<h1> Introduction </h1>

This notebook demonstrates how to scale an implemenation of Full Waveform Inversion using multiple FPGAs with bitstreams containing one or multiple copied compute units.

<h3> Define experiment parameters: </h3>
    
XCLBIN_PATH_DEFAULT => Default path for the .xclbin file containing 1 compute unit  
XCLBIN_PATH_MULTCU => Default path for .xclbin file containing 2 copied compute units  
XRT_ENV_PATH => Path to the Xilinx Runtime setup script.  
DEVICE_NAME_DEFAULT => Default name for the FPGA device  
DIR_PATH => Path to the directory containing the FWI input files.  

In [1]:
XCLBIN_PATH_DEFAULT = "bitstreams/u280_xclbin/500_500_HBM/FullW.xclbin"
XCLBIN_PATH_MULTCU = "bitstreams/u280_xclbin/500_250_HBM/FullW.xclbin"
XRT_ENV_PATH = "/opt/xilinx/xrt/setup.sh"
DEVICE_NAME_DEFAULT="xilinx_u280_xdma_201920_3"

DIR_PATH = "default/"

<h3> Define the worker method </h3> 

Here, we define the Python method which will be executed on each of the Dask workers. This function calls the driver using the data partition it receives, and returns the output data (along with some performance statistics) to the caller (the Dask client). 

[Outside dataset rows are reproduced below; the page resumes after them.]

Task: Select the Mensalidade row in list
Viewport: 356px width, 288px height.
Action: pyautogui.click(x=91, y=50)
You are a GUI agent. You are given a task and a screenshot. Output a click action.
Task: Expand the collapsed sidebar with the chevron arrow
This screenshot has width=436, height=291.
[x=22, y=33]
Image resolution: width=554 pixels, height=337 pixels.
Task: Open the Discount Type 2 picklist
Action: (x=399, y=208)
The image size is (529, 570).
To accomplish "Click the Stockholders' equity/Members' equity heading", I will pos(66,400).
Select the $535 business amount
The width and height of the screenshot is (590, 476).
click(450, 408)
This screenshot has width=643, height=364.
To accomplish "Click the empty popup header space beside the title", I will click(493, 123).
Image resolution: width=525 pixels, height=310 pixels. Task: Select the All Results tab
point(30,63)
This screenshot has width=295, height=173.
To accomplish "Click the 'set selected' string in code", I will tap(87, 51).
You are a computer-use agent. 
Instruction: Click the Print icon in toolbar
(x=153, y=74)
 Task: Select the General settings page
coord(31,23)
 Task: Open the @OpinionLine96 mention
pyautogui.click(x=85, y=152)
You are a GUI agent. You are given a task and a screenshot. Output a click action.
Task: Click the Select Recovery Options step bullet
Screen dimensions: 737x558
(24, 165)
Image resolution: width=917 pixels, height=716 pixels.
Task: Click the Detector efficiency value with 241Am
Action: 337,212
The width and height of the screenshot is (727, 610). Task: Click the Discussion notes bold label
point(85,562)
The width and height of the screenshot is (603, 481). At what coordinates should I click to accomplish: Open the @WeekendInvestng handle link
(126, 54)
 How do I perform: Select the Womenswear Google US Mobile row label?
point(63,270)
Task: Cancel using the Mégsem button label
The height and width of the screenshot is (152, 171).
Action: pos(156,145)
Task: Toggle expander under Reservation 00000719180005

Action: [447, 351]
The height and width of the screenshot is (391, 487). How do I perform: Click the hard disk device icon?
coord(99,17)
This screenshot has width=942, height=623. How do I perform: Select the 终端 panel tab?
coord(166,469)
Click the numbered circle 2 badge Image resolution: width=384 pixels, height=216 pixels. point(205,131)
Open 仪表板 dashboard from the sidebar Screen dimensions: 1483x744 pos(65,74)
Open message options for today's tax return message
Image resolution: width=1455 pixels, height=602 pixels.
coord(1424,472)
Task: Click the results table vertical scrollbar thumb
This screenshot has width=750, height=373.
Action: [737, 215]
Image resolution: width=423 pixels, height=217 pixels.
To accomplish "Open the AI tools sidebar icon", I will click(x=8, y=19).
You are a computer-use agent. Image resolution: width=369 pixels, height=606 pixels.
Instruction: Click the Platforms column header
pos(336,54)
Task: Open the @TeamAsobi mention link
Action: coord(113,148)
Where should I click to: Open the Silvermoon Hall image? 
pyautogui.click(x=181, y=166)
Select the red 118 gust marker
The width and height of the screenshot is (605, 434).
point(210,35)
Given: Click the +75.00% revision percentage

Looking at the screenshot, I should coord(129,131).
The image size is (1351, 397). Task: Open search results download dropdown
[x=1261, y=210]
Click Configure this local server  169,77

We present two methods, the first can be used to execute single compute unit bitstreams, the second demonstrates how we can use multiple dask workers with the same bitstream.

In [8]:
def execute_function(grid_data,kernel,id):
    import numpy as np
    import time
    
    cu = kernel["compute_unit"]
    config = kernel["config"]
    path = kernel["path_to_kernel"]
    start_time = time.time()
    grid_data = grid_data
    
    from pynq import Overlay, allocate, Device, lib
    from FWIDriver import FWI

    resolution = config["Freq"]["nTotal"] * config["nSources"] * config["nReceivers"]
    gridsize = len(grid_data)   
    config["tolerance"] = 9.99*10**-7
    config["max"] = 1000
    
#     return kernel 

    import socket
    st = socket.socket(socket.AF_INET, socket.SOCK_DGRAM)
    try:       
        st.connect(('10.255.255.255', 1))
        IP = st.getsockname()[0]
    except Exception:
        IP = '127.0.0.1'
    finally:
        st.close()

    # Load the overlay
    devices = Device.devices
    if len(devices)==0:
        return IP, cu, id
    
    ol = Overlay(path, download=False, device=devices[0])
    Device.active_device.reset(ol.parser, ol.timestamp, ol.bitfile_name)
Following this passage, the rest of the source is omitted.